# PROBLEM STATEMENT
How many of the lines below contain the string "width"? Reply with the number alone.
--- start TASK MATERIAL ---
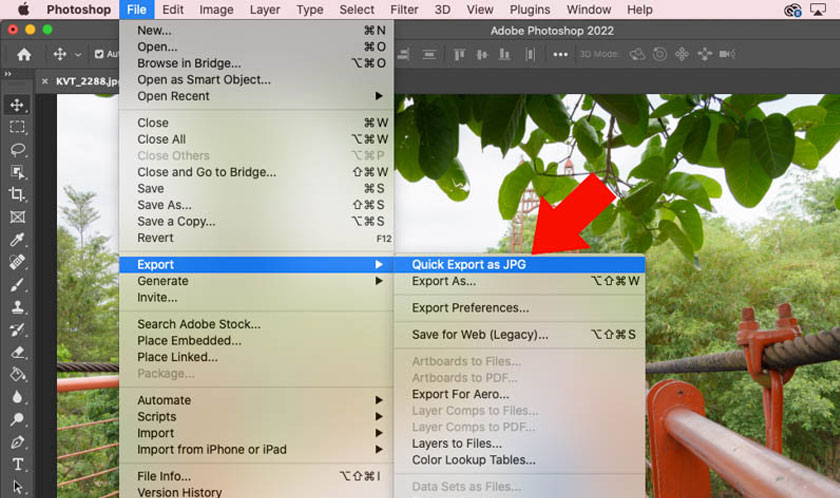Pick the Eyedropper tool

pos(18,239)
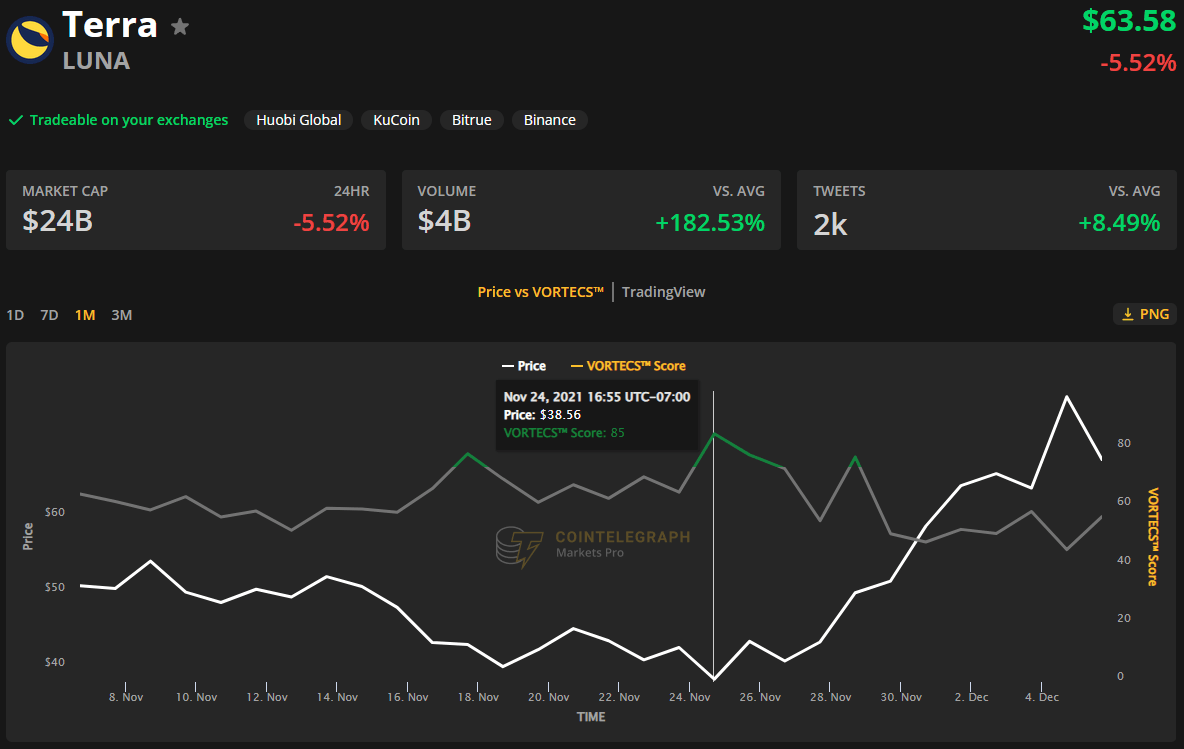1184x749 pixels.
Task: Click the green tradeable checkmark icon
Action: tap(16, 120)
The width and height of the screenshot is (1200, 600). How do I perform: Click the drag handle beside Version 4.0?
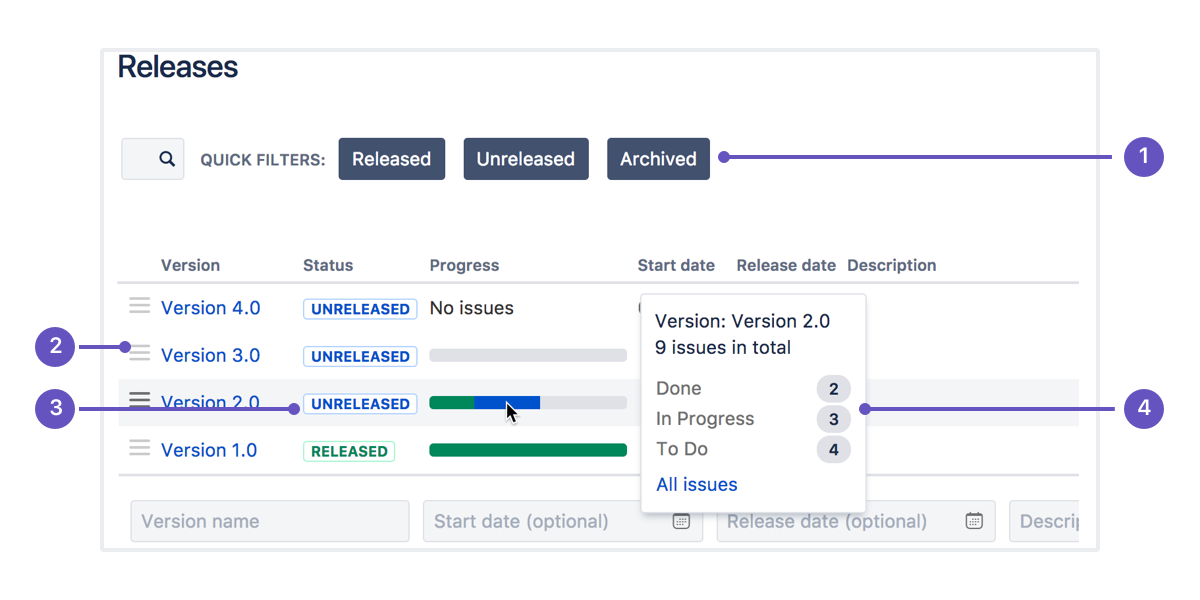click(139, 306)

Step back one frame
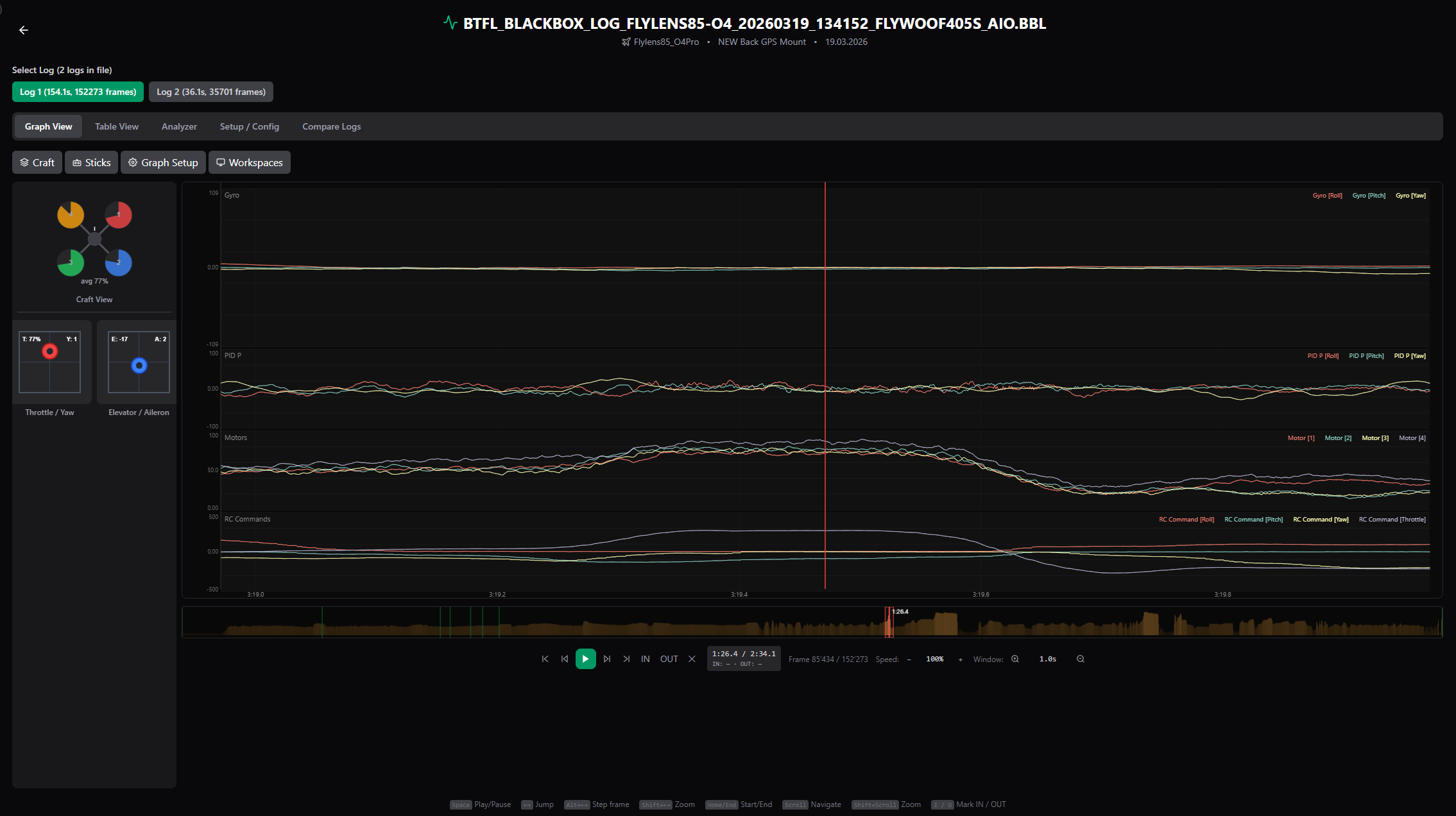564,659
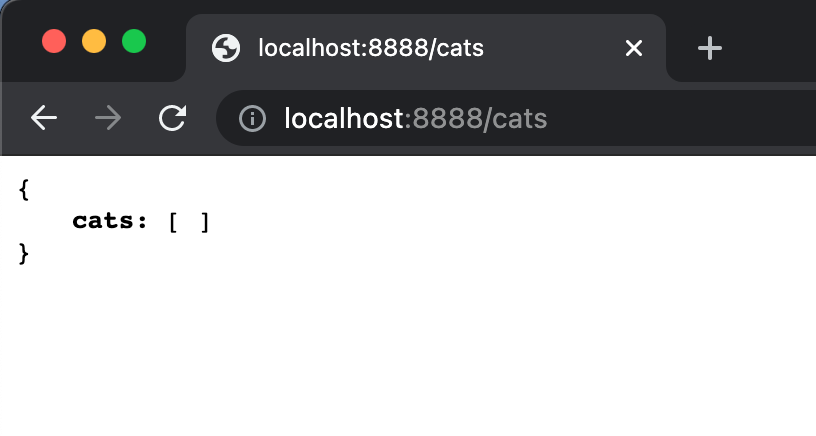
Task: Click the back navigation arrow
Action: coord(44,118)
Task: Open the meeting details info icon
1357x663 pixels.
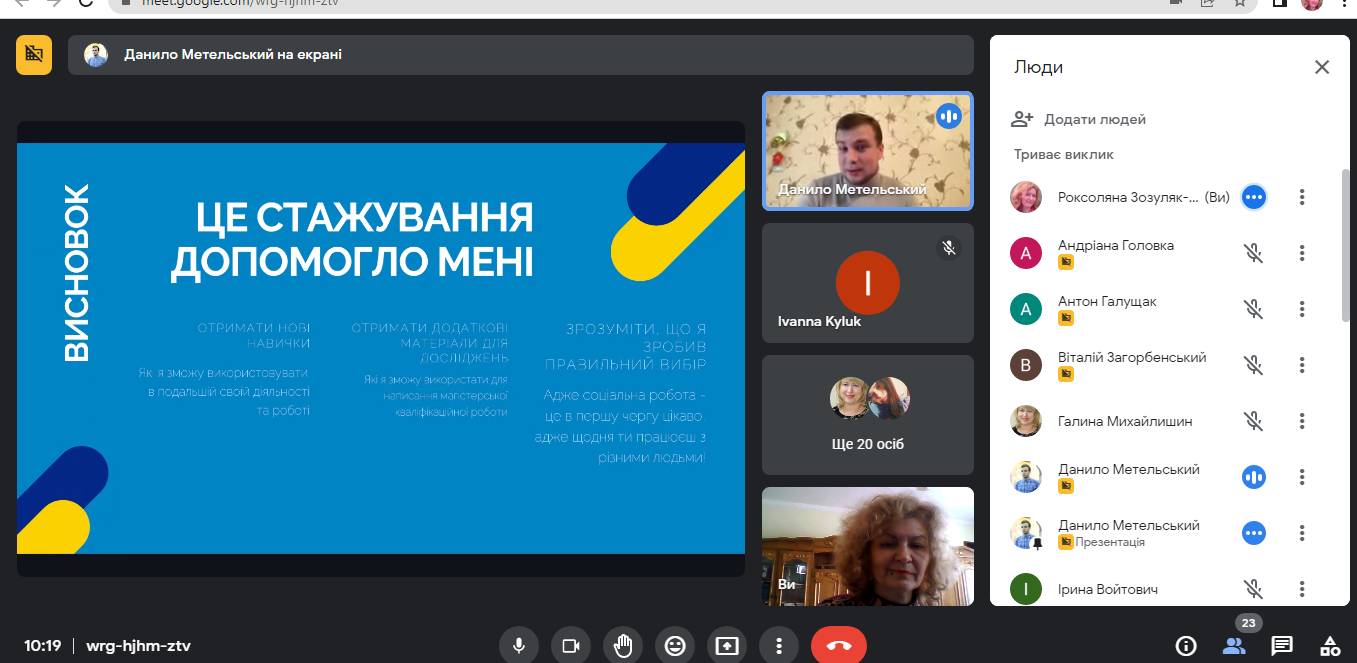Action: point(1186,646)
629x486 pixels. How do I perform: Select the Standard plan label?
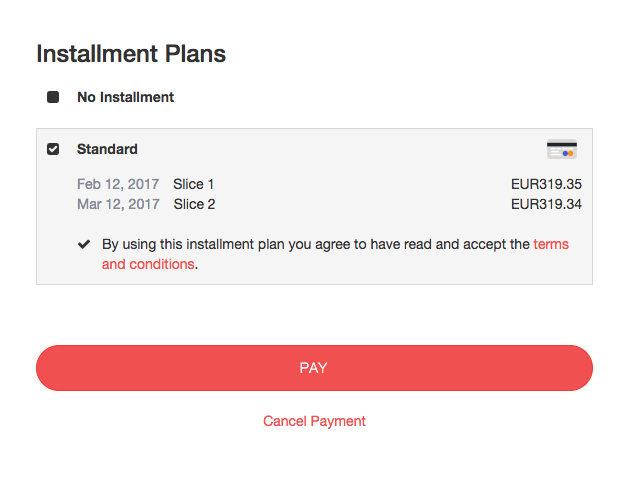coord(107,149)

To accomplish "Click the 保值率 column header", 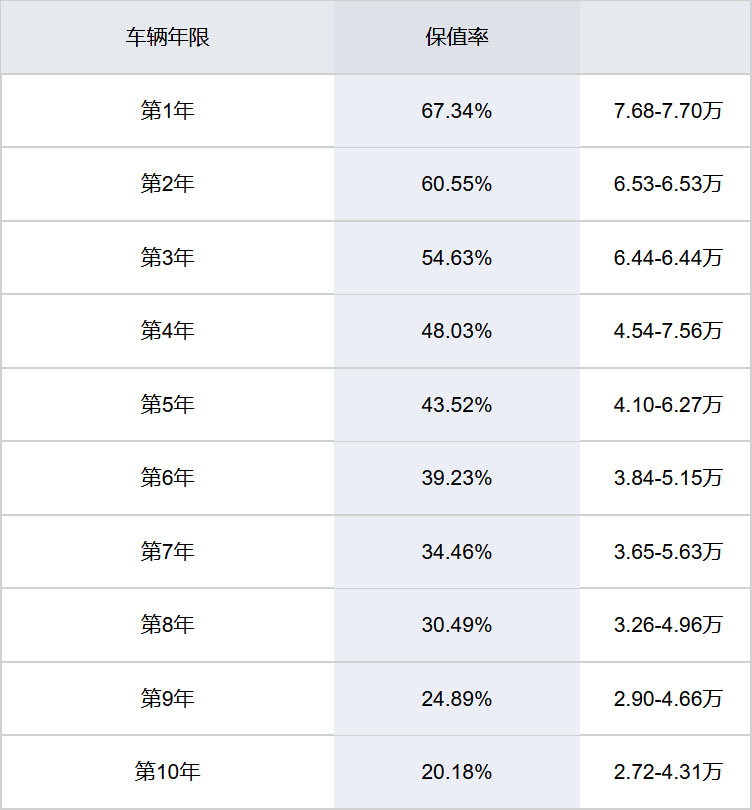I will click(x=457, y=38).
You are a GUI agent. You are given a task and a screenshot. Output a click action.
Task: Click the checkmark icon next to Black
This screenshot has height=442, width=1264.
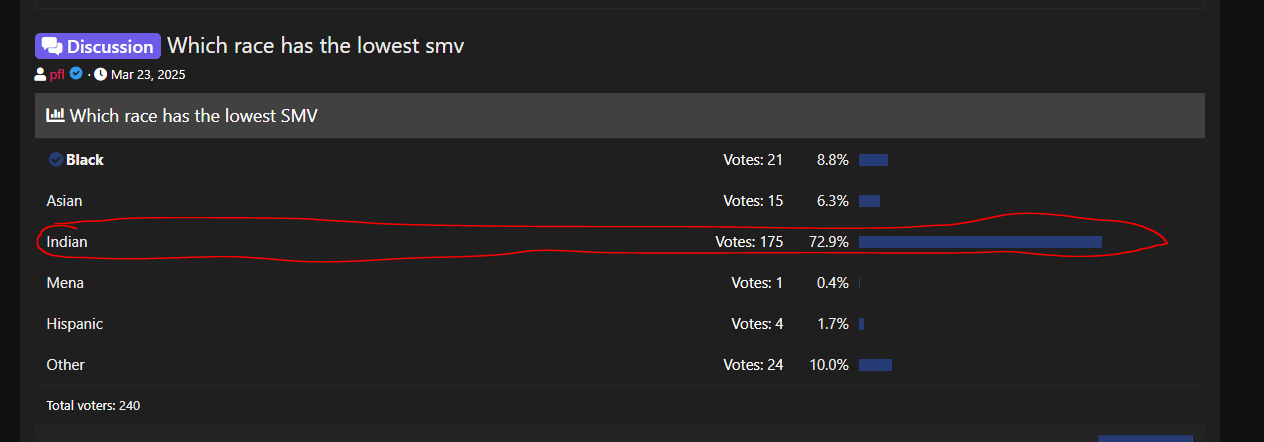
--- end TASK MATERIAL ---
# SOLUTION
2